The last UPS delivery I received was hurled at high speed out of the moving van window and into my gutter like Henry Huggins chucking a daily on a newspaper route. Unfortunately, it was my MacBook Pro.
But I’m not the only one who’s had issues with UPS: from delayed service, stolen packages and delivery men in tight shorts that horrifically accentuate their junk, everyone’s had a problem with them.
Luckily, sometimes random chance in a godless universe causes the spheres to align and a balanced equinox of truly excellent service between UPS home office and remarkably competent delivery guy comes into being. Laura recently experience such an equinox, and she was kind enough to email us about it. It’s after the jump.
I know you want to hear the good as well as the bad, and I had an amazing customer service experience with UPS this morning.
I am expecting two packages from two different sources, both to be delivered by UPS. My faithful UPS guy, Raul, arrives at my house at about 2 PM in the afternoon. Unfortunately, I leave for work at noon, so getting packages I have to sign for often involves driving to the main UPS distribution center in downtown Los Angeles to pick them up – a 20 minute drive each way in light traffic.
One package was already on the truck to be delivered today, Wednesday, and the other is scheduled for delivery on Friday. Since I really want this Friday package before the holiday weekend, I attempted what I thought was a clever arrangement. I would have them hold the Wednesday package, and then pick both up on Friday morning, necessitating only one freeway trip to downtown L.A.
I called UPS customer service and reached a human by clearly enunciating “I want to speak to a customer service representative” when I reached the voice activated system. This is not a menu choice they offer, but I took a chance and received the recorded response “I am transferring you to the next available customer service representative.”
I was immediately (!) put through to a real person – no waiting on hold. I explained my temporal problems, giving her both tracking numbers. She told me she’d put it into the system, and they’d contact me if there was a problem. She was friendly and acted like a human being.

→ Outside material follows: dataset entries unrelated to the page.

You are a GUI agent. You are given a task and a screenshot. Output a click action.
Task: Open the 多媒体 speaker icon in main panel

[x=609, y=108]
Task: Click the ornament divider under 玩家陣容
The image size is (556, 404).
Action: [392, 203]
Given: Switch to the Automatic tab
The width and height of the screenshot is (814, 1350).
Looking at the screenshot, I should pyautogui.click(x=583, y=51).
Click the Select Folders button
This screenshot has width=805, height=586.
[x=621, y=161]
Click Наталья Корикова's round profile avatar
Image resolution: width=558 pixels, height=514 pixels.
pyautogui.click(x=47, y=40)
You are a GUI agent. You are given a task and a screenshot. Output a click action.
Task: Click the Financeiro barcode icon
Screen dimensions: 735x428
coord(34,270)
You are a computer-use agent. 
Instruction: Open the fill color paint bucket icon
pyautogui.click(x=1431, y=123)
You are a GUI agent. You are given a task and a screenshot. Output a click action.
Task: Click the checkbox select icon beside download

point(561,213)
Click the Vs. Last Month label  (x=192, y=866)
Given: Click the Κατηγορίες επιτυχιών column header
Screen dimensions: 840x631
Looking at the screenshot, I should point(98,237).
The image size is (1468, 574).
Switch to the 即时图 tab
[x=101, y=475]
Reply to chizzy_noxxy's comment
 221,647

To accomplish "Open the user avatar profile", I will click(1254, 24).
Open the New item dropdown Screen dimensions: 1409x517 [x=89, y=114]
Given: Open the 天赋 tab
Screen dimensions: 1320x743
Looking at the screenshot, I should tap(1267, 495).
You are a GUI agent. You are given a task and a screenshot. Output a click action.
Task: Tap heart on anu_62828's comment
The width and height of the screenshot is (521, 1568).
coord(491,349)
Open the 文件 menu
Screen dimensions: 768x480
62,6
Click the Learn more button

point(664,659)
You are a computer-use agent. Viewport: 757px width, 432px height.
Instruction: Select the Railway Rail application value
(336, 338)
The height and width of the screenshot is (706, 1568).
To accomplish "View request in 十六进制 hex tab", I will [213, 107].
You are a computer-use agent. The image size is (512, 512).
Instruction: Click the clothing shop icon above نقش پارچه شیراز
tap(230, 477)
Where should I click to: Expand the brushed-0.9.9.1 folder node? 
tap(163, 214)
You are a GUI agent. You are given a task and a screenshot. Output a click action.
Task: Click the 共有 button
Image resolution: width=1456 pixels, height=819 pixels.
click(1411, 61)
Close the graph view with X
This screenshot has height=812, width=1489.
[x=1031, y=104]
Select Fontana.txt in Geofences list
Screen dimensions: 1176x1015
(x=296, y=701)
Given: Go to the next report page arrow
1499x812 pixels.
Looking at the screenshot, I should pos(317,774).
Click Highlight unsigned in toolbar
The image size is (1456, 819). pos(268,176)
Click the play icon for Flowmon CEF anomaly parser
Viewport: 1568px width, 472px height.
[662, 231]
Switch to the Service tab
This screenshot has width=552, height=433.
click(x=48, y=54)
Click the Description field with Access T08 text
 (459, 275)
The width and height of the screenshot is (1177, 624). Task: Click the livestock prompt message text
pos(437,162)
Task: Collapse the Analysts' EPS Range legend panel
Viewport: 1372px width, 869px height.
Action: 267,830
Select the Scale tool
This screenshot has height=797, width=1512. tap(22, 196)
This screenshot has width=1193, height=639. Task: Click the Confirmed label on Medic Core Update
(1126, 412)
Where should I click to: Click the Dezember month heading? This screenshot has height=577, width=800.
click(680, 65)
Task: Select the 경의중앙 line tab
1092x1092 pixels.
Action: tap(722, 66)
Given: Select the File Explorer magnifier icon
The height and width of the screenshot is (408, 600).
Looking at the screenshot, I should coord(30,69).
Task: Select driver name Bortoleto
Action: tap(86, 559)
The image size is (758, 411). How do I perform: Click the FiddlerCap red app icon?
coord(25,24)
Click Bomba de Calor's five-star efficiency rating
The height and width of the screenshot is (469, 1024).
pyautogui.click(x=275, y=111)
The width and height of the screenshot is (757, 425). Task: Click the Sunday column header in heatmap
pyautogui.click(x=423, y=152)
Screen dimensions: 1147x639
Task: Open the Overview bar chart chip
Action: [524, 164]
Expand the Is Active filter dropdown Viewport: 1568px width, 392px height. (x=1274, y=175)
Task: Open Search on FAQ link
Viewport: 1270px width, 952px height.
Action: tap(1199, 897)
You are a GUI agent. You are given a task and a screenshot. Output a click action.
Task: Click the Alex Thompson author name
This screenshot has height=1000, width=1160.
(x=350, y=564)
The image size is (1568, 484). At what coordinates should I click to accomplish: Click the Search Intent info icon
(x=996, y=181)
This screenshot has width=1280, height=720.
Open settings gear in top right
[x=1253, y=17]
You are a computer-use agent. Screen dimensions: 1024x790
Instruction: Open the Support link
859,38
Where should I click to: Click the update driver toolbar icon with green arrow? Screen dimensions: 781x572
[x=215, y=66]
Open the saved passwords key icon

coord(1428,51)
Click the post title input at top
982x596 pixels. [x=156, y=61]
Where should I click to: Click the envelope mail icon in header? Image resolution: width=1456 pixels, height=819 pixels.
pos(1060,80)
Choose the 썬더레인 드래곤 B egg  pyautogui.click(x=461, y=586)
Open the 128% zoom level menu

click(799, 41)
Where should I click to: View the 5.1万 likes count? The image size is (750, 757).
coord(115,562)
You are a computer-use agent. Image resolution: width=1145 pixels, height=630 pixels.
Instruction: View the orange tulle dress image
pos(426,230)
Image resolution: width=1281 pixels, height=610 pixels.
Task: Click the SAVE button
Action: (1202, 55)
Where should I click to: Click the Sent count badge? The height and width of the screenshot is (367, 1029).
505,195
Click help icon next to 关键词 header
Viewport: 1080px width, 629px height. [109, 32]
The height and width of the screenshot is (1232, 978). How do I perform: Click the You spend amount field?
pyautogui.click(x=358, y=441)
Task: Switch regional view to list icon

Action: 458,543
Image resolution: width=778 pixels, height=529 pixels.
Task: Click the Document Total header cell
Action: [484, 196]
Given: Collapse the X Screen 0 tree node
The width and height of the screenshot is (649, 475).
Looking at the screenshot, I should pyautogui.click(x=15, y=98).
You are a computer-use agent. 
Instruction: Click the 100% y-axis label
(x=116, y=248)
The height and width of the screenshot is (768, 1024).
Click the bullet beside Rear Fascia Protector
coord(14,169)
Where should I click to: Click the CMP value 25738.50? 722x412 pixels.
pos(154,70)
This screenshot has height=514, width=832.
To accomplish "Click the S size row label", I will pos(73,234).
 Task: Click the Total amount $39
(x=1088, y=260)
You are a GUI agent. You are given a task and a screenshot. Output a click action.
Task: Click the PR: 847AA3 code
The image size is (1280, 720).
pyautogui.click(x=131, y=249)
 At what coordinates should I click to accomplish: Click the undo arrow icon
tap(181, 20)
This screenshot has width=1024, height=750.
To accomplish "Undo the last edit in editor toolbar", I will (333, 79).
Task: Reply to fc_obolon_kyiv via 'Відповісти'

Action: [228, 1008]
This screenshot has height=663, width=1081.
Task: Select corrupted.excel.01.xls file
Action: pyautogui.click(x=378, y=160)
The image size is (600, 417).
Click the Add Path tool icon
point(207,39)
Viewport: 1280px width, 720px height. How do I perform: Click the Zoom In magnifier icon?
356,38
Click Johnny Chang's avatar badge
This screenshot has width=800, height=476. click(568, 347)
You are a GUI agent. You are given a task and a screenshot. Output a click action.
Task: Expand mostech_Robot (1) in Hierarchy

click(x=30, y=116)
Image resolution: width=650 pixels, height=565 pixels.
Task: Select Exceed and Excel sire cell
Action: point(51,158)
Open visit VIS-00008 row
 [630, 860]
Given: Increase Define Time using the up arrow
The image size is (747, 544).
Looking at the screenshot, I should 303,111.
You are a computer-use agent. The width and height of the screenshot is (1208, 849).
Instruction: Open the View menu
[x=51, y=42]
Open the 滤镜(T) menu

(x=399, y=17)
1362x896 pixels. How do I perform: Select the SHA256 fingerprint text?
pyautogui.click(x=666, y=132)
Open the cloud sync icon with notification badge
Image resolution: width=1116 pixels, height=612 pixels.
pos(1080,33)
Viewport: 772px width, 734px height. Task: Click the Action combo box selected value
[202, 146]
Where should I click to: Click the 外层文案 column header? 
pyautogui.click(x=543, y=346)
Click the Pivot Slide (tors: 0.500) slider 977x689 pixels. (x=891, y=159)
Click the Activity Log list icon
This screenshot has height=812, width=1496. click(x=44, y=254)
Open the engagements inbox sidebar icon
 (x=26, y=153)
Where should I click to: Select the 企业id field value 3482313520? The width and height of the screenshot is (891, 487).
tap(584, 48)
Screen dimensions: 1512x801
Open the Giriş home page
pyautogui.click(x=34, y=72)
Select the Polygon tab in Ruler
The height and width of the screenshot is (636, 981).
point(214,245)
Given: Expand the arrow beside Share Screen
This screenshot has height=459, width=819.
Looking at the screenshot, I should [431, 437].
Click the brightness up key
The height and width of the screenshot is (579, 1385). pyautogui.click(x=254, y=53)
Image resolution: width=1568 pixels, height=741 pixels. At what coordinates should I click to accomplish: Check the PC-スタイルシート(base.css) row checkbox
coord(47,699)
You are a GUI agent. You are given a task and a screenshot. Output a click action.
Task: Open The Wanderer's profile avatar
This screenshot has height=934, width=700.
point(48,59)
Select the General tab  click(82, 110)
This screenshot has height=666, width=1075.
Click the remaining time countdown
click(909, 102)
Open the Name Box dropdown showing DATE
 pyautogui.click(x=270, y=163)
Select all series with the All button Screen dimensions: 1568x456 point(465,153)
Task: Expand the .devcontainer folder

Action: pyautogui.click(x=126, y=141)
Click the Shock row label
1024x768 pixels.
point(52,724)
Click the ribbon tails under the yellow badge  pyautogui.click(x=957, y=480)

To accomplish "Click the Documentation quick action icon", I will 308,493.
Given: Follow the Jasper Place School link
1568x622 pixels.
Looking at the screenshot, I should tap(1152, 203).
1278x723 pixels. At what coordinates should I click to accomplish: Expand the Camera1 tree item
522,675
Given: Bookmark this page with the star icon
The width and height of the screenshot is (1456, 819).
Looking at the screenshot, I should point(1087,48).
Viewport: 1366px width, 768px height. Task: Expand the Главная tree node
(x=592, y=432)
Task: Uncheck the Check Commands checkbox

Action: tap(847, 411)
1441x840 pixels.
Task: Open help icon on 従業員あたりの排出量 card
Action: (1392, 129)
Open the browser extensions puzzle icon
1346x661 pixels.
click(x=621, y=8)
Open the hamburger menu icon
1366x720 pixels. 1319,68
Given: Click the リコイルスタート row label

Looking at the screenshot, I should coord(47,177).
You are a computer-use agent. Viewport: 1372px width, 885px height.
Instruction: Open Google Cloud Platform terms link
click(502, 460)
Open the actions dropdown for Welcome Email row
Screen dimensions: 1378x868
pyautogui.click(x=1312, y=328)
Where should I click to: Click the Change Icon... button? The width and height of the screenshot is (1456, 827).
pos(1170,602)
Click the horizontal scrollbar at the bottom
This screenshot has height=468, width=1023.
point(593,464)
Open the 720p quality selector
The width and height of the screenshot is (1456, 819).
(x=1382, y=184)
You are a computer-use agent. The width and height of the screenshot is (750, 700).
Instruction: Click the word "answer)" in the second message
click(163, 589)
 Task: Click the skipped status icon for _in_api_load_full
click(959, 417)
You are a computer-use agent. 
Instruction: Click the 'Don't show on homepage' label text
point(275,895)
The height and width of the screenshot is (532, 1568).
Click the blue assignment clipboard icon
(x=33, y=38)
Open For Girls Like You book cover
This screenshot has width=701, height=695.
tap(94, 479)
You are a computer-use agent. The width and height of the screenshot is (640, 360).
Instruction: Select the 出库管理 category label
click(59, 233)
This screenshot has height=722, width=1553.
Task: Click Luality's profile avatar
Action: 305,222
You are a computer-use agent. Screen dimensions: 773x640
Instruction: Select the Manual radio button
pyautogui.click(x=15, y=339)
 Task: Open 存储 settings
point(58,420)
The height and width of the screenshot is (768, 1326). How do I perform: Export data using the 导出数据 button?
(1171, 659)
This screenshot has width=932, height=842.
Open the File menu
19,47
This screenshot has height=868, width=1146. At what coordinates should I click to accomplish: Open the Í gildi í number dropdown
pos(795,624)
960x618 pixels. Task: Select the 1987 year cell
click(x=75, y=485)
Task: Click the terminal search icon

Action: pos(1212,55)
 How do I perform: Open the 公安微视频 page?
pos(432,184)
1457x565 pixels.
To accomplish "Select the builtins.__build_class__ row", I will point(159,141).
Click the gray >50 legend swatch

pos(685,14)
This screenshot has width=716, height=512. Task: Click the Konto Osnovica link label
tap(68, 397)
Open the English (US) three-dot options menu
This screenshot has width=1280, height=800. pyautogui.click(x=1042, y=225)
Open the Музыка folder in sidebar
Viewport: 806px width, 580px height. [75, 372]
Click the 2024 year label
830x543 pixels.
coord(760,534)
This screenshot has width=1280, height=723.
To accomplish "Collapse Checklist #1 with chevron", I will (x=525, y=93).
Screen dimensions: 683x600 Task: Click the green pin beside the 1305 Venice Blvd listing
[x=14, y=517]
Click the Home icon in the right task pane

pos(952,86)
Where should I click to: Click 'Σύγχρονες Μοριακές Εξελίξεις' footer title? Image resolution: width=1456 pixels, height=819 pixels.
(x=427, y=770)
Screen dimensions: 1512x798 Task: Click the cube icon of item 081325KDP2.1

About an hour later the phone rang. It was Lindy from my local UPS office. She suggested an alternate solution to driving to downtown L.A. – I could meet my local UPS guy 3 blocks from my house in 1/2 an hour and get my package before I left for work, and I could make the same arrangement directly with him for Friday. She sent him a message and called me back in about 20 minutes with the go ahead.
Leaping into my car, I sped the 3 1/2 blocks to a back alley behind a car dealership in Santa Monica, where I got my package off the back of the UPS truck. When I asked Raul, the driver, about doing the same thing on Friday morning, he gave me his cell phone number to contact him directly. (Raul, who has had the same route for 16 years, recognized me and remembered my delivery history.)
So, a pain-free avoidance of the CSR robot-voice, and then productive interaction with three efficient, human, corporate employees who went out of their way to cheerfully help me, and to ease my interactions with them in the future. For just a brief moment, I felt that I had entered an alternate universe, and life in corporate America was good.